CASAMANCE
Plus que partout ailleurs, pour comprendre l'esprit de la casamance, il faut prendre conscience de ce qui forme la base du caractère des Diolas, sa principale ethnie, même si les Mandingues sont très présents, spécialement au Nord du fleuve Casamance et à l'Est de la région.

Les Diolas se considérent à peine comme sénégalais et ne perdent pas une occasion de rappeler qu'ils tolèrent avec un agacement certain les gens du Nord et l'administration qu'ils leur imposent. Des troubles naissent dès le moindre désaccord.
Pourtant, ces Diolas indépendants et très attachés à leurs coutumes animistes ont subi, malgré eux, l'influence mandingue et certains se sont convertis à l'islam.

Chaque village est régi par un conseil réunissant les "vieux", conseil qui prend, dans la société traditionnelle, toutes les décisions concernant la communauté. A notre époque, ceux sont toujours eux qui choisissent la date de la circoncision et de l'initiation, réalisées pour les enfants d'une même classe d'âge.

La maison des esclaves à Gorée Vers le 14ème siécle , les Mandingues de l'empire du Mali chassent les Diolas vers le sud qui s'installent le long du fleuve Gambie et se déplacent vers le fleuve Casamance.
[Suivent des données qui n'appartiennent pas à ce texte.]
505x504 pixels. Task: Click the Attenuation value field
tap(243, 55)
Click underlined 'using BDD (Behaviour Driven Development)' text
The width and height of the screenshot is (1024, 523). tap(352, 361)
Au 15ème siécle, les Portugais arrivent aux îles du Cap Vert, à l'île de Gorée et descendent dans le sud à la recherche d'esclaves.
En 1645, Gonçalo Gamboa Ayala crée le comptoir de Ziguinchor pour contrôler le commerce des esclaves.

En 1836, les Français s'installent à Karabane puis, en 1838, ils fondent le comptoir français de Sedhiou afin d'exploiter l'arachide, puis le caoutchouc.

Le 13 mai 1886, le Portugal céde Ziguinchor à la France, déjà installée à Karabane et Sedhiou.

En 1907, Ziguinchor supplante Karabane comme chef-lieu de Basse Casamance.